Entre la tension sur le plateau du Golan, en Syrie et au Liban... Israël se méfie et envoie un message clair : "tout dérapage sera immédiatement sanctionné de façon brutale".

>> A lire également : Pourquoi le plateau du Golan est stratégique ?

On pourrait aussi se demander s’il ne s’agit pas de dire aux Qataris (qui ont récemment investi 400 millions de dollars dans la bande de Gaza) : "mêlez-vous de ce qui vous regarde".

Dernier point, la nécessité d’envoyer aussi un message à l’Egypte en disant : "faites le ménage de votre côté" (l’Egypte partage sa frontière nord-est avec la Bande de Gaza, ndlr)."

Forcer la main aux Etats-Unis

D'un point de vue plus international, qu'est-ce qu'Israël peut espèrer obtenir avec ces raids ?

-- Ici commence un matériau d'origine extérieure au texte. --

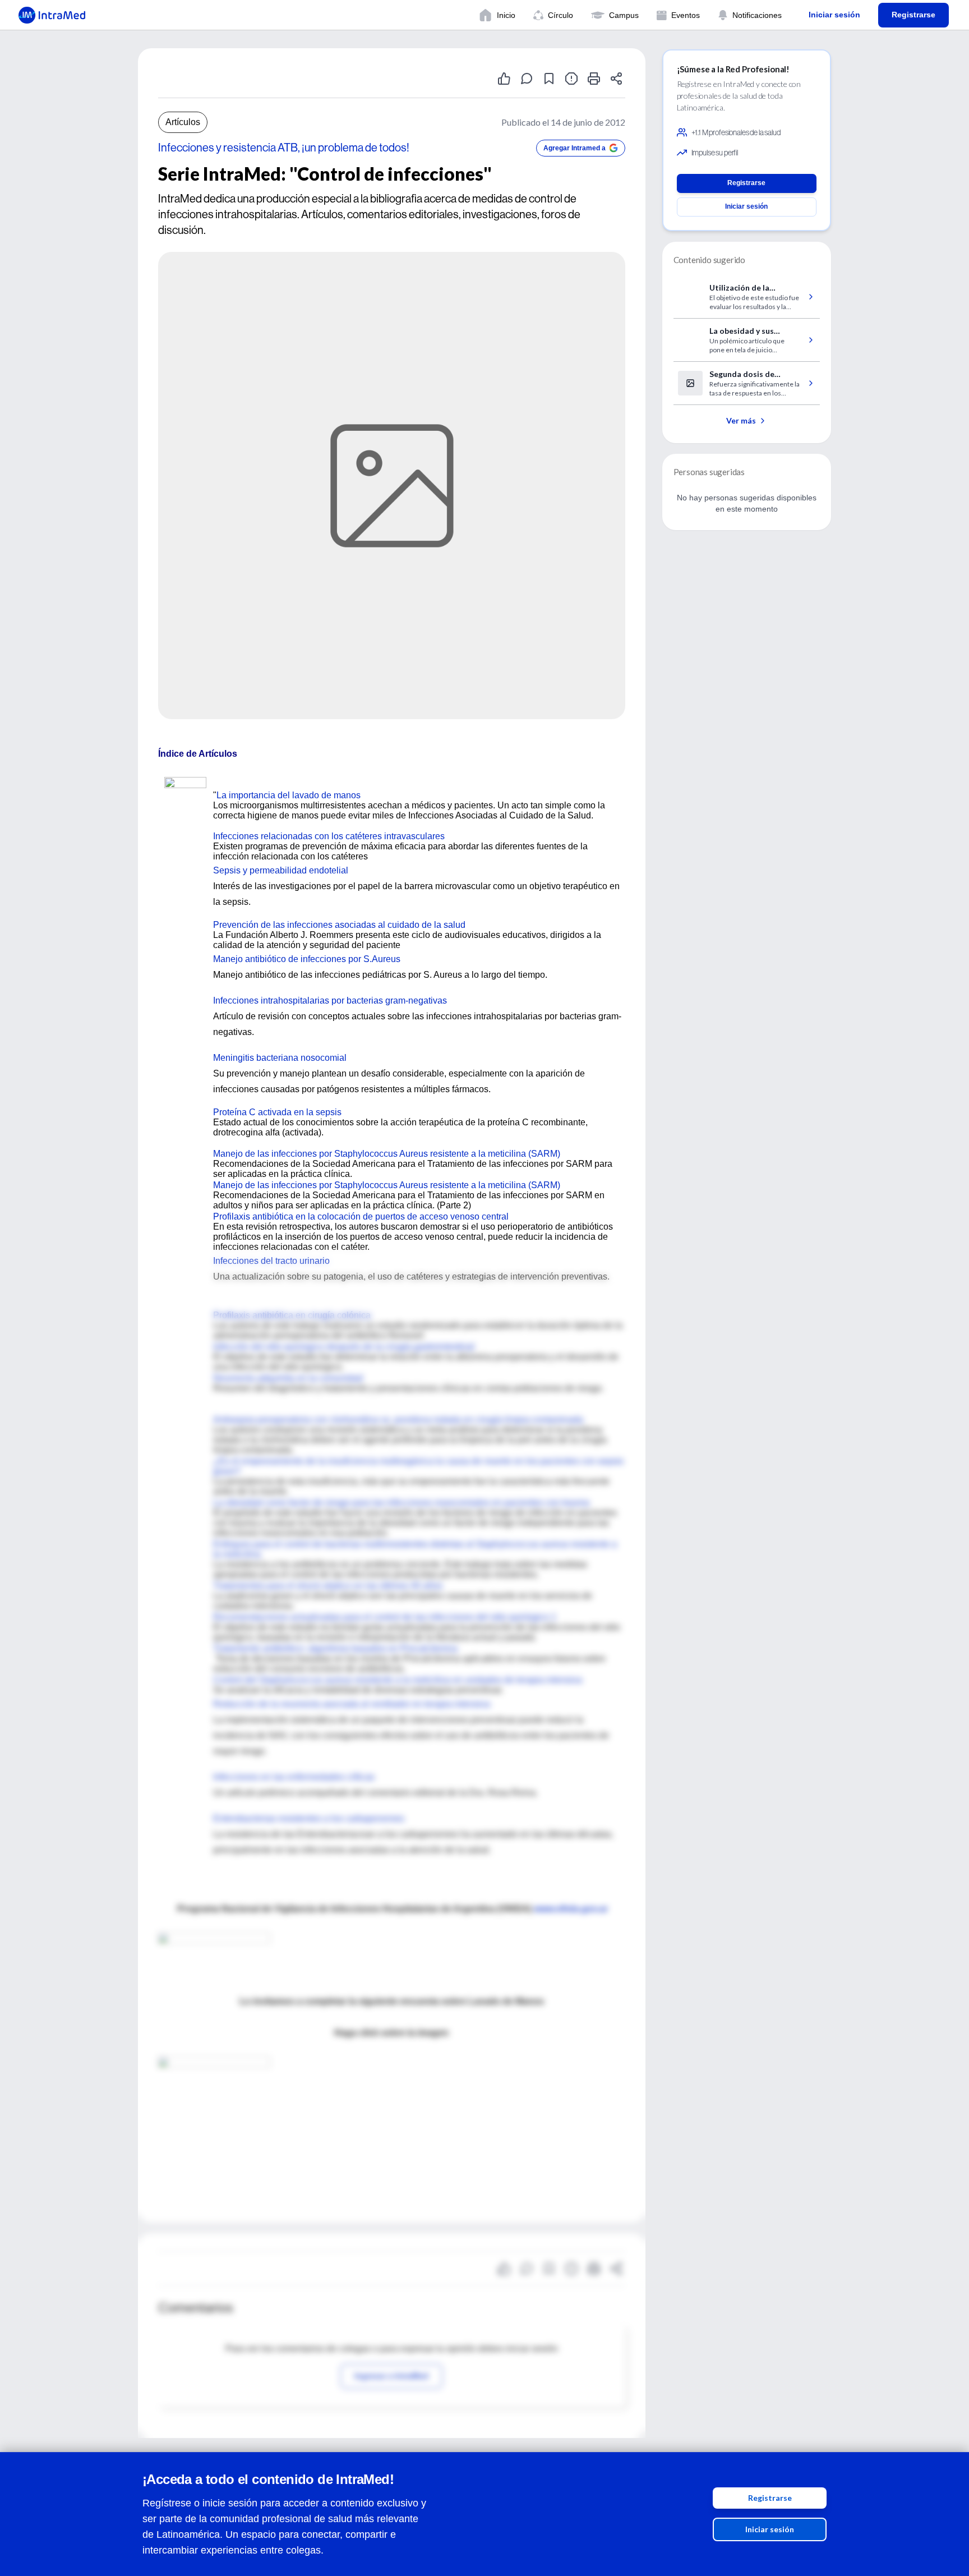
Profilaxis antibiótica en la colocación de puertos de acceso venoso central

Il a bien sûr la relation avec les Etats-Unis. L’élection de Barack Obama, et c’est un euphémisme, n’est pas une bonne nouvelle pour Benjamin Netanyahu. Les relations entre les deux hommes sont détestables. Là aussi, l’idée d’emballer la machine pour obliger les Américains à se déterminer est peut-être un élément à prendre en compte.

Si vous deviez réduire cette intervention à une seule raison, quelle serait-elle ?

Je pense que c’est le sentiment de sécurité générale qui prévaut en Israël... face à une situation de déstabilisation que le pays n’a pas connu depuis 1977.